Two, would Trump’s convention-stamped agenda be more or less conservative than that of Hillary Clinton? Trump is certainly no conservative, and he has moved the Republican party leftward in some areas; Hillary’s latest progressive personification is beyond liberal, and has moved the Democratic party much further leftward in all areas. Or, to put it another way, whose most recent opportunistic incarnation now seems the more conservative on matters of illegal immigration, budgeting, defense, domestic spending, and foreign affairs? Not voting for Trump is not just like voting for Hillary Clinton in 2008 but rather like voting for a 12- or 16-year continuation of Obamism.
There is also a 30–70 chance that Trump might recalibrate his candidacy in the next six months. It may be easy to continue with the Never Trump movement as long as he daily spins his conspiracy theories and tall tales. But what happens to conservative resistance if by August he has reinvented himself into a more sober Trump and announced that if elected he’d like to appoint Ted Cruz to the Supreme Court, John Bolton as secretary of state, Larry Arnn as secretary of education, and General Jack Keane as secretary of defense? Will we say that it is just a ploy to get our votes, or confess that it is a shameless, naked ploy that is still preferable to the likely Clinton alternative?

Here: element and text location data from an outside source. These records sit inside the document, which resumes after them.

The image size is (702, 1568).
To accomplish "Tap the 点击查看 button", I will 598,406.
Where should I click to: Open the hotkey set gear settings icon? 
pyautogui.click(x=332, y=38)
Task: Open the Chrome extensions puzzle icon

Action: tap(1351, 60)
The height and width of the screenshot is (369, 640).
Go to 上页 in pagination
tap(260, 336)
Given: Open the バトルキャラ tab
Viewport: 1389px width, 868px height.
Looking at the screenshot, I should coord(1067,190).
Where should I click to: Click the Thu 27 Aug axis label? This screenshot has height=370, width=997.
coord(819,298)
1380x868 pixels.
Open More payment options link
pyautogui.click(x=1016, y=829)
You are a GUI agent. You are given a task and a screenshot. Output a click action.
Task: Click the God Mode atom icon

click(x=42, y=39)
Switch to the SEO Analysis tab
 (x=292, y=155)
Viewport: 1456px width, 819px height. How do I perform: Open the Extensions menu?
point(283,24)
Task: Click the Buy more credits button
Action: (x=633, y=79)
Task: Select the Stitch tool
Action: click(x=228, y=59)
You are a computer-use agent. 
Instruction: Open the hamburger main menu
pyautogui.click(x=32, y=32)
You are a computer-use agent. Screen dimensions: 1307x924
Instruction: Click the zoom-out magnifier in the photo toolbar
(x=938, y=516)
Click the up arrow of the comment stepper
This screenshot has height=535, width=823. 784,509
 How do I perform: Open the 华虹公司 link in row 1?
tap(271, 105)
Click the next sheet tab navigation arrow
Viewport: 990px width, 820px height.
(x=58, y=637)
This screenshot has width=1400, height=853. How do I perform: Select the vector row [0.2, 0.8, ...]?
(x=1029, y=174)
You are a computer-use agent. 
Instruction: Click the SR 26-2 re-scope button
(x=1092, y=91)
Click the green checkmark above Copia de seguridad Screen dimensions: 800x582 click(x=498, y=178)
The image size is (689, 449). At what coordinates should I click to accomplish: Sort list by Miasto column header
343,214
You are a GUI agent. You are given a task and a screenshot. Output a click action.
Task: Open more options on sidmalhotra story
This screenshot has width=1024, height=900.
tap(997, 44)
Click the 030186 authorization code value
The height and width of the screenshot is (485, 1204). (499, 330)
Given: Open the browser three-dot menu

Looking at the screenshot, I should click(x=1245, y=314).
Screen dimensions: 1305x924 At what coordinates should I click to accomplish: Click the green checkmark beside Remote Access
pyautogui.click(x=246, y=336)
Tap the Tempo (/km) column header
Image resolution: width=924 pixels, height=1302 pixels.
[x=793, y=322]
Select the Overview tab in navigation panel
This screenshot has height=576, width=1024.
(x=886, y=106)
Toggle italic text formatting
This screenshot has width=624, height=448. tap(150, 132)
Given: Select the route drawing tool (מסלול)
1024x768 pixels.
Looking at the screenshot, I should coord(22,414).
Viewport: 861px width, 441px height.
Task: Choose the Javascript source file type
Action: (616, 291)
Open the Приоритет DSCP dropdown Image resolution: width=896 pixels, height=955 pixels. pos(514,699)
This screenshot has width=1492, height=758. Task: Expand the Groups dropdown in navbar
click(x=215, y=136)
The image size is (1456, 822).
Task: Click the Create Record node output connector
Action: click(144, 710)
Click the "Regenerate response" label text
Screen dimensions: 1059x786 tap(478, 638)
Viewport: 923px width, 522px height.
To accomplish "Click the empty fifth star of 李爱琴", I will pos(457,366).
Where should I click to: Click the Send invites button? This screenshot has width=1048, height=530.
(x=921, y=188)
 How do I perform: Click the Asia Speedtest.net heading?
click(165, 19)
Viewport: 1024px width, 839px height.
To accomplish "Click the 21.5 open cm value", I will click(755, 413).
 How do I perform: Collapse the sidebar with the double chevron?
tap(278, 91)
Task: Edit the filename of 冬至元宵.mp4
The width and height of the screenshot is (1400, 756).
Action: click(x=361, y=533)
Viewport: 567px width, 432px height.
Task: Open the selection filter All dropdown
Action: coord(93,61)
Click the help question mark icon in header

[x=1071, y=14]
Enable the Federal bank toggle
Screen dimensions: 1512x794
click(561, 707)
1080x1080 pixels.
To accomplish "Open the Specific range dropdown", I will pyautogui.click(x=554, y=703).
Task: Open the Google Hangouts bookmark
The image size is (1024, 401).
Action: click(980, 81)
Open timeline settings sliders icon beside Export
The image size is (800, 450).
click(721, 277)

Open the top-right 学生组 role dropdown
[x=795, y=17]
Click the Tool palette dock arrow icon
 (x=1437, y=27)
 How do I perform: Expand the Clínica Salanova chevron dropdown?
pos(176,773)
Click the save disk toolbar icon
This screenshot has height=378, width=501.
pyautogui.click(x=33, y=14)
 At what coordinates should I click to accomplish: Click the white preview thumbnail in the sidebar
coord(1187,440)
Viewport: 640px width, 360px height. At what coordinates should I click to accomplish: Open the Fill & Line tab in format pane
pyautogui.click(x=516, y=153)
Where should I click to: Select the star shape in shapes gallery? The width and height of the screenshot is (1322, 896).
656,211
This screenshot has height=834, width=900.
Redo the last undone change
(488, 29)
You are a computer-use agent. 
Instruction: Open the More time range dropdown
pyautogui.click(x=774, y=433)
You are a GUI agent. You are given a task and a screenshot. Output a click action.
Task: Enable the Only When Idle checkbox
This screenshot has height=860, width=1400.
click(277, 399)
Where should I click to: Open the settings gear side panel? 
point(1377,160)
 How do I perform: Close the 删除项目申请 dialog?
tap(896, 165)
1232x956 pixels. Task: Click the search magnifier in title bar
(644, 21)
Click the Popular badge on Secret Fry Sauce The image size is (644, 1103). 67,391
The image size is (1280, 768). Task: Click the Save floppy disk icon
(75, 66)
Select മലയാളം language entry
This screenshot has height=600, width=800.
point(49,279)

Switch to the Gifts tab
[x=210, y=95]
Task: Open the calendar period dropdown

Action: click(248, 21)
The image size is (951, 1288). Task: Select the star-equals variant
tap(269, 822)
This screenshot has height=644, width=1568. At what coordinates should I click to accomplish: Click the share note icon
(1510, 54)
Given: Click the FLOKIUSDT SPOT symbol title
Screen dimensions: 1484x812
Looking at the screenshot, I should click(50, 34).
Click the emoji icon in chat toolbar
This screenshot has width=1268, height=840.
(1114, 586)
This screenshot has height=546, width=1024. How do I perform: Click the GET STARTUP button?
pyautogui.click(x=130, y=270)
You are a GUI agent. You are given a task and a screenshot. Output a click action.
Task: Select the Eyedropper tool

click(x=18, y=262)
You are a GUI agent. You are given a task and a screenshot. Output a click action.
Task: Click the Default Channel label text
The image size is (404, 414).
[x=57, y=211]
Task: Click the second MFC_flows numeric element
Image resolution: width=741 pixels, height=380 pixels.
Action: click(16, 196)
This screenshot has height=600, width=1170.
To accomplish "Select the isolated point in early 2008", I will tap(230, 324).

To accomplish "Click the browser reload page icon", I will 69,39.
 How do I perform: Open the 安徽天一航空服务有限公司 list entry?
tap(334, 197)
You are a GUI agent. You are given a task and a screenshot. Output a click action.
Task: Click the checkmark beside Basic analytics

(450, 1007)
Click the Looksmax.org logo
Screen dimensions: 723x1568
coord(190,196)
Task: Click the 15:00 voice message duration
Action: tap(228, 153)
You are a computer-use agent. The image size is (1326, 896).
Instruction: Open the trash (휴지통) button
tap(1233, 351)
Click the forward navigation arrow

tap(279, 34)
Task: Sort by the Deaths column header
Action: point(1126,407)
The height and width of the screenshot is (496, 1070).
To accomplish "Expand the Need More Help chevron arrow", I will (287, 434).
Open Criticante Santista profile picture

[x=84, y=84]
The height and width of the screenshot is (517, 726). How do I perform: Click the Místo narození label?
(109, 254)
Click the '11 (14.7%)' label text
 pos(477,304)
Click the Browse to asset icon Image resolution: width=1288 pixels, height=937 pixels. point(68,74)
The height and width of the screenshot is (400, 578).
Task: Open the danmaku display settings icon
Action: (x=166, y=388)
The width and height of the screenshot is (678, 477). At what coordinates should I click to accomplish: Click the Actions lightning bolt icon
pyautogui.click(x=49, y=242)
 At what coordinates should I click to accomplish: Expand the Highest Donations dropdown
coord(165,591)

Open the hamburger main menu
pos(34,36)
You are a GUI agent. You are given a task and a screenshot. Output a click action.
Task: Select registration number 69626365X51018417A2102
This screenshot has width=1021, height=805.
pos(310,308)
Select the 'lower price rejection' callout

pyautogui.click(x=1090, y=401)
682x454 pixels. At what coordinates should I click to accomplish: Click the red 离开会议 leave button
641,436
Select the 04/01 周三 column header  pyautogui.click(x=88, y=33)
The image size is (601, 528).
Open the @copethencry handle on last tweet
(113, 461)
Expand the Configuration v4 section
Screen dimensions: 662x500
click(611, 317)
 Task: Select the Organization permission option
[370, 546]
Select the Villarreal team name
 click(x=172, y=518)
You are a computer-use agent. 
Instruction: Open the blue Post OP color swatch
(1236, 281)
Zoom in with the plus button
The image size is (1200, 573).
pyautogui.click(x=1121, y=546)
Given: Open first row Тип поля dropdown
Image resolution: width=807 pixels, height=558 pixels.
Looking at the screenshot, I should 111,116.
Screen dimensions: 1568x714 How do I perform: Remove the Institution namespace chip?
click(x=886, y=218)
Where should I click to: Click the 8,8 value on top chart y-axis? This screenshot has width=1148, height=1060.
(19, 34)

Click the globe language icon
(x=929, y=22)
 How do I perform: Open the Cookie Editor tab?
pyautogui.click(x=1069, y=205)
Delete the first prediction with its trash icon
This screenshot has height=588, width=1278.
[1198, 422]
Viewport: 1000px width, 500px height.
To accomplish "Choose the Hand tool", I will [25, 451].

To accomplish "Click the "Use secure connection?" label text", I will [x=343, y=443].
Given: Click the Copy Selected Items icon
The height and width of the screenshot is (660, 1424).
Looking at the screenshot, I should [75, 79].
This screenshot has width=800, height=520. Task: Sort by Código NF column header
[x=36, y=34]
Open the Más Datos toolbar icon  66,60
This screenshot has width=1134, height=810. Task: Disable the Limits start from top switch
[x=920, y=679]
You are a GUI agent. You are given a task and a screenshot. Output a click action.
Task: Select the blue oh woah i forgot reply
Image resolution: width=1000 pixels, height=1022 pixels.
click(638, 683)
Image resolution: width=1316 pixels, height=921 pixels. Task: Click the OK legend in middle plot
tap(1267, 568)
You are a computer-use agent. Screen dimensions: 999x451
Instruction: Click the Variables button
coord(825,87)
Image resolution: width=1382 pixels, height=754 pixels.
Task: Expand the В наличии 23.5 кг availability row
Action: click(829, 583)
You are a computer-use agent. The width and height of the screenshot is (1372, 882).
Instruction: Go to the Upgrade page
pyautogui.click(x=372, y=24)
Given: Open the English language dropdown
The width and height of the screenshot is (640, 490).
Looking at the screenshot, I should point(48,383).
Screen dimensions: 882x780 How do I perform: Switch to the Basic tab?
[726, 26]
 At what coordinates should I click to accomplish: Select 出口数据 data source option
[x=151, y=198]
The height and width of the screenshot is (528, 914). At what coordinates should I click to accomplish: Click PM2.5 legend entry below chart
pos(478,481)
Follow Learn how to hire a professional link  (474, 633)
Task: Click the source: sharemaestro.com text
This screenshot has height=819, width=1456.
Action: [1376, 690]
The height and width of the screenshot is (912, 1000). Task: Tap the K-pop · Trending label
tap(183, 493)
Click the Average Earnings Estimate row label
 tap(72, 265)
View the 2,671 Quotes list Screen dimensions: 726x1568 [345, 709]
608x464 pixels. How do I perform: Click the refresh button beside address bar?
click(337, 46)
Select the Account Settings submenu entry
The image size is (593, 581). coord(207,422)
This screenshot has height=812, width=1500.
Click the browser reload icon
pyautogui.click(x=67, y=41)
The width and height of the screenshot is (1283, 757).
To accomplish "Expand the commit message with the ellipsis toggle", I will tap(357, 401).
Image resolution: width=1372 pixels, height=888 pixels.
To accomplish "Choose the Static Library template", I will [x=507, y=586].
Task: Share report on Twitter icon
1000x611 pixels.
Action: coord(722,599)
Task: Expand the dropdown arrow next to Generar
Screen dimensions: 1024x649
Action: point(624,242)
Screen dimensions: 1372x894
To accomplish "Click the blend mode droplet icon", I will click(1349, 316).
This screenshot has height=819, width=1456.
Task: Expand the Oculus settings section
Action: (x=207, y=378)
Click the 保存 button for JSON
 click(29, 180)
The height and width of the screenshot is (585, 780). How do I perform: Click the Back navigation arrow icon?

And what happens if even his more outrageous promises are reified with not-so-outrageous details: Making Mexico pay for the wall could easily be accomplished by slapping a 10 percent federal surcharge on all remittances sent out of the country by those who cannot document legal residence; rejecting the Iran treaty could be couched in terms of reviewing how Ben Rhodes deceived both the public and the media in unconstitutionally rerouting the treaty around Congress.
There are six long months to go in what has already become a reckless, grueling, and unpredictable campaign between two iffy candidates. By the time of the election, Hillary Clinton will be 69, she has health problems, and she is mired in a host of scandals, from the shakedowns of the Clinton Foundation to a possible federal reprimand or indictment over her reckless use of her private e-mail server for State Department business; Donald Trump is a year older, with a trail of business controversies, and he is capable of saying anything at any time.
Amid that dilemma, my suggestion is to curb the hysteria about “Never Trump,” while watching him closely over the rest of the spring and early summer, in the context of assessing, not whether he is a humane and principled conservative, but whether he is, as alleged by some conservatives, really less conservative and less humane than Hillary Clinton.
The Reagan horse left the 2016 conservative barn many months ago, and it is coming to be time to pause and assess whether we are really left with only two bad choices — or with a bad Trump and a far, far worse Clinton.
If it is the latter, then it is an easy choice in November.